→ **Source information**:

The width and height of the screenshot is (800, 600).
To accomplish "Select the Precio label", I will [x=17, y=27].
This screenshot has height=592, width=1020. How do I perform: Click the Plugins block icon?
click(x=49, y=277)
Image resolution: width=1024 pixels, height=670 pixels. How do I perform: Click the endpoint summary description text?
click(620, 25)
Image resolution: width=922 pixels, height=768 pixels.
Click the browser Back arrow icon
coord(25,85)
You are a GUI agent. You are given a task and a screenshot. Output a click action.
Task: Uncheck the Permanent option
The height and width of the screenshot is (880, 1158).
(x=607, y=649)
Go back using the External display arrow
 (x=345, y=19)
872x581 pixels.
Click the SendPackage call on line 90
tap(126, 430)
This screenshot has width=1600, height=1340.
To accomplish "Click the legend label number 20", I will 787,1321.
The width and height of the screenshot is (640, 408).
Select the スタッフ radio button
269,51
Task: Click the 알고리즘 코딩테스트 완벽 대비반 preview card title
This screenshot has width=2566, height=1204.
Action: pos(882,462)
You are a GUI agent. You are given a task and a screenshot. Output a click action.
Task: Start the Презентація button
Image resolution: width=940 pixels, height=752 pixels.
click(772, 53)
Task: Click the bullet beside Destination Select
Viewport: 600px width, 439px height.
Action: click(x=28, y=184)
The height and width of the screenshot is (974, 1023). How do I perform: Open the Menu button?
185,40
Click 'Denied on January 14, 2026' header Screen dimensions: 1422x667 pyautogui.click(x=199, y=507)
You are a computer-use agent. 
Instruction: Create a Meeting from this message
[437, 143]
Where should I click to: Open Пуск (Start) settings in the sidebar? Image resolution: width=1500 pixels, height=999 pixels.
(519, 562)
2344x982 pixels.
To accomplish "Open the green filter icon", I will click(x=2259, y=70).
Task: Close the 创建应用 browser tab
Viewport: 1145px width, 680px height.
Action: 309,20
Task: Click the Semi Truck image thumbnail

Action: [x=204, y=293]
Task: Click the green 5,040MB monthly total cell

→ **Directions**:
Your response should consist of the data above, duplicated exactly.

→ **Exercise response**:
The width and height of the screenshot is (800, 600).
To accomplish "Select the Precio label", I will [x=17, y=27].
This screenshot has height=592, width=1020. How do I perform: Click the Plugins block icon?
click(x=49, y=277)
Image resolution: width=1024 pixels, height=670 pixels. How do I perform: Click the endpoint summary description text?
click(620, 25)
Image resolution: width=922 pixels, height=768 pixels.
Click the browser Back arrow icon
coord(25,85)
You are a GUI agent. You are given a task and a screenshot. Output a click action.
Task: Uncheck the Permanent option
The height and width of the screenshot is (880, 1158).
(x=607, y=649)
Go back using the External display arrow
 (x=345, y=19)
872x581 pixels.
Click the SendPackage call on line 90
tap(126, 430)
This screenshot has width=1600, height=1340.
To accomplish "Click the legend label number 20", I will 787,1321.
The width and height of the screenshot is (640, 408).
Select the スタッフ radio button
269,51
Task: Click the 알고리즘 코딩테스트 완벽 대비반 preview card title
This screenshot has width=2566, height=1204.
Action: pos(882,462)
You are a GUI agent. You are given a task and a screenshot. Output a click action.
Task: Start the Презентація button
Image resolution: width=940 pixels, height=752 pixels.
click(772, 53)
Task: Click the bullet beside Destination Select
Viewport: 600px width, 439px height.
Action: click(x=28, y=184)
The height and width of the screenshot is (974, 1023). How do I perform: Open the Menu button?
185,40
Click 'Denied on January 14, 2026' header Screen dimensions: 1422x667 pyautogui.click(x=199, y=507)
You are a computer-use agent. 
Instruction: Create a Meeting from this message
[437, 143]
Where should I click to: Open Пуск (Start) settings in the sidebar? Image resolution: width=1500 pixels, height=999 pixels.
(519, 562)
2344x982 pixels.
To accomplish "Open the green filter icon", I will click(x=2259, y=70).
Task: Close the 创建应用 browser tab
Viewport: 1145px width, 680px height.
Action: 309,20
Task: Click the Semi Truck image thumbnail

Action: [x=204, y=293]
Task: Click the green 5,040MB monthly total cell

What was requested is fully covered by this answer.